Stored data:
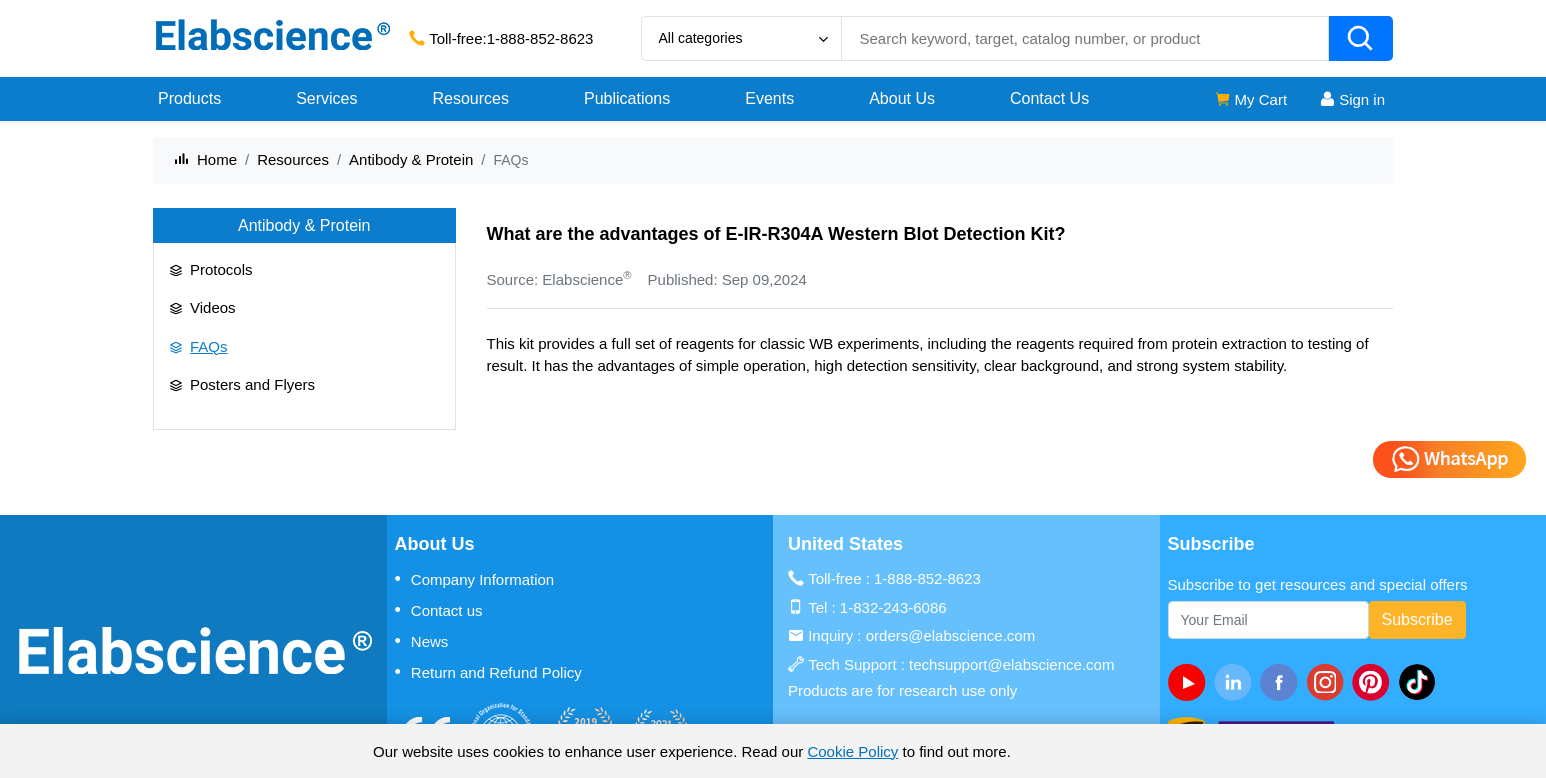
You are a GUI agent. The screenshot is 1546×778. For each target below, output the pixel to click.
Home (217, 159)
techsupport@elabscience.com (1011, 664)
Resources (293, 159)
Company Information (475, 579)
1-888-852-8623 (540, 38)
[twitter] (1421, 682)
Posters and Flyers (252, 384)
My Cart (1250, 99)
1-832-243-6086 (893, 607)
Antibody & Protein (411, 159)
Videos (213, 307)
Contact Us (1049, 98)
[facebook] (1283, 682)
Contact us (439, 610)
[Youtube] (1191, 682)
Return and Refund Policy (488, 672)
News (422, 641)
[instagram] (1329, 682)
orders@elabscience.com (950, 635)
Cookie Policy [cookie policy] (852, 751)
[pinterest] (1375, 682)
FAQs (209, 346)
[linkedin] (1237, 682)
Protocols (221, 269)
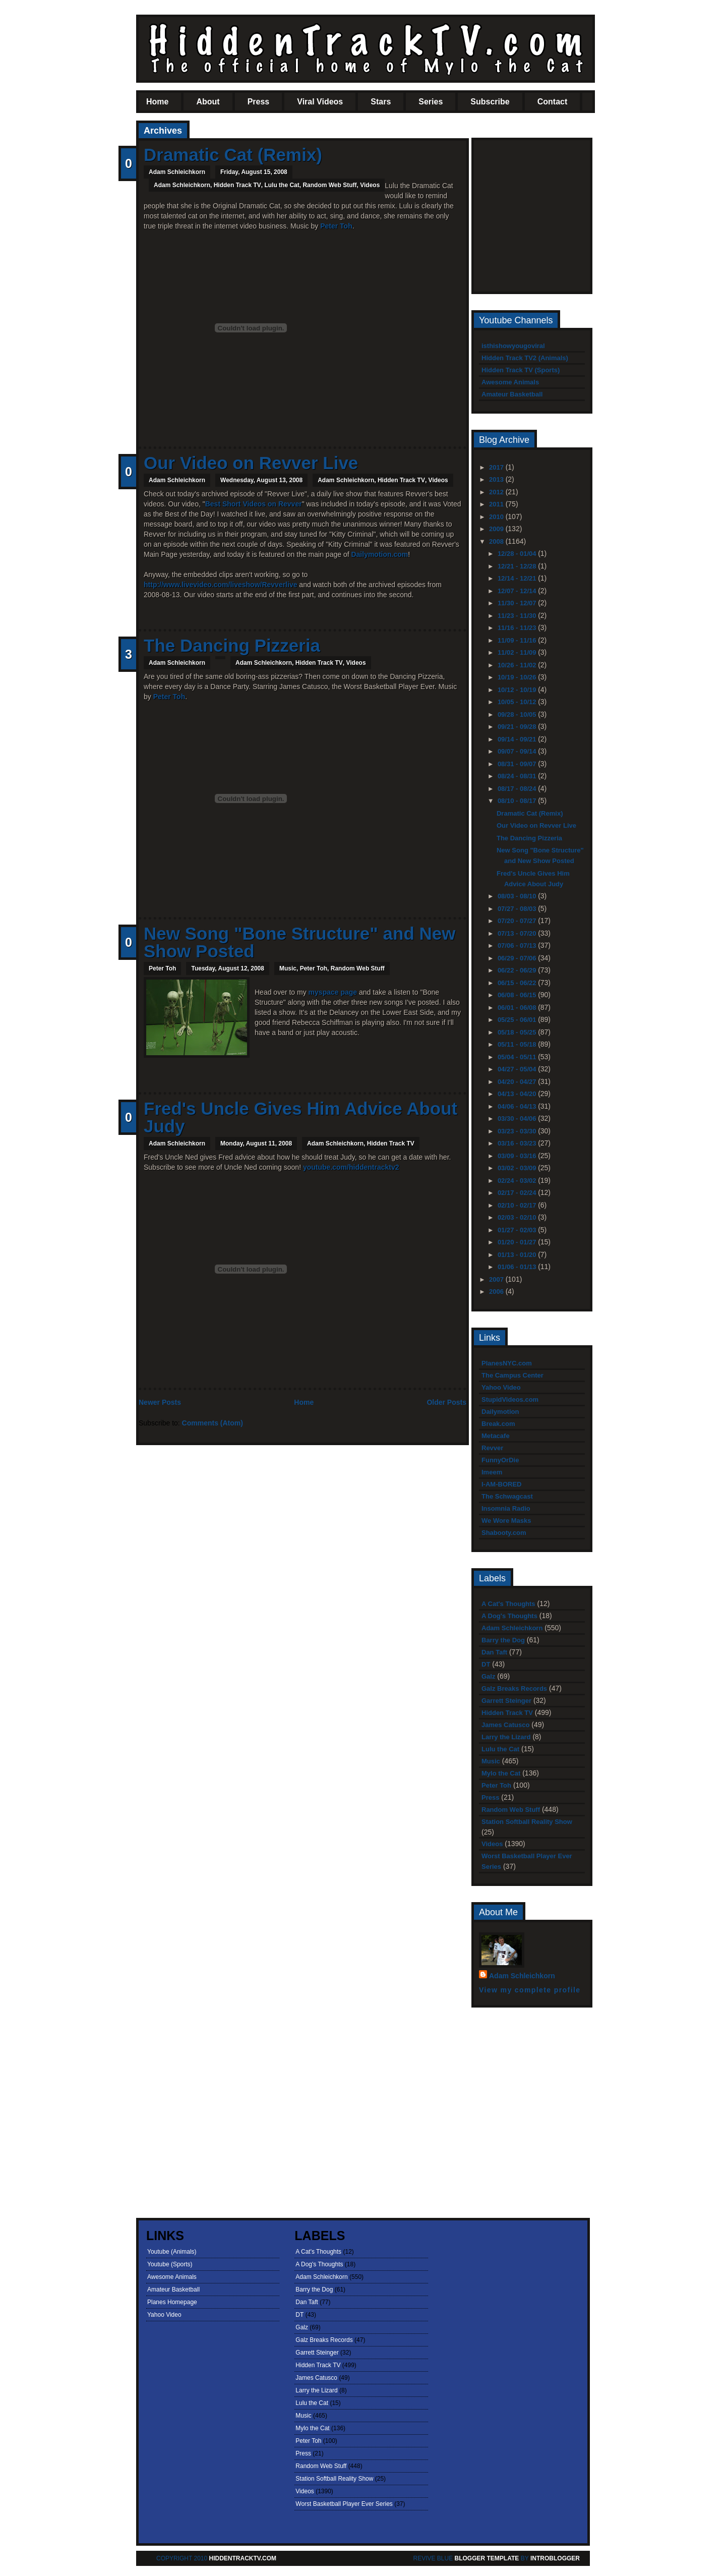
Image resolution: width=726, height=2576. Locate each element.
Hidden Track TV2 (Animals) (524, 358)
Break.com (498, 1423)
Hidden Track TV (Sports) (520, 370)
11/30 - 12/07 (518, 603)
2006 (497, 1291)
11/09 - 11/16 (518, 640)
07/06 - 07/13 (518, 945)
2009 (497, 529)
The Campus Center (512, 1375)
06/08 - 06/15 (518, 995)
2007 (497, 1279)
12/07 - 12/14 (518, 591)
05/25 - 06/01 (518, 1019)
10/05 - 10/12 (518, 702)
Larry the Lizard (506, 1737)
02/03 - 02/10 (518, 1217)
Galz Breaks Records (514, 1688)
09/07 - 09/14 (518, 751)
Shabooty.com (503, 1532)
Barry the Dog (503, 1640)
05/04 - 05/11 (518, 1057)
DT (485, 1664)
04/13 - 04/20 (518, 1094)
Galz (488, 1676)
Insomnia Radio (505, 1508)
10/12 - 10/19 (518, 690)
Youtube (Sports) (170, 2264)
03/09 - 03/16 (518, 1156)
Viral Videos (320, 101)
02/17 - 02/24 (518, 1192)
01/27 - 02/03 (518, 1230)
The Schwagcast (507, 1496)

:: Work order ::
Each line from the one containing "05/04 - 05/11 (518, 1057)" to the final line above should be written out exactly; please omit the others.

:: Exercise answer ::
05/04 - 05/11 (518, 1057)
DT (485, 1664)
04/13 - 04/20 (518, 1094)
Galz (488, 1676)
Insomnia Radio (505, 1508)
10/12 - 10/19 (518, 690)
Youtube (Sports) (170, 2264)
03/09 - 03/16 (518, 1156)
Viral Videos (320, 101)
02/17 - 02/24 (518, 1192)
01/27 - 02/03 (518, 1230)
The Schwagcast (507, 1496)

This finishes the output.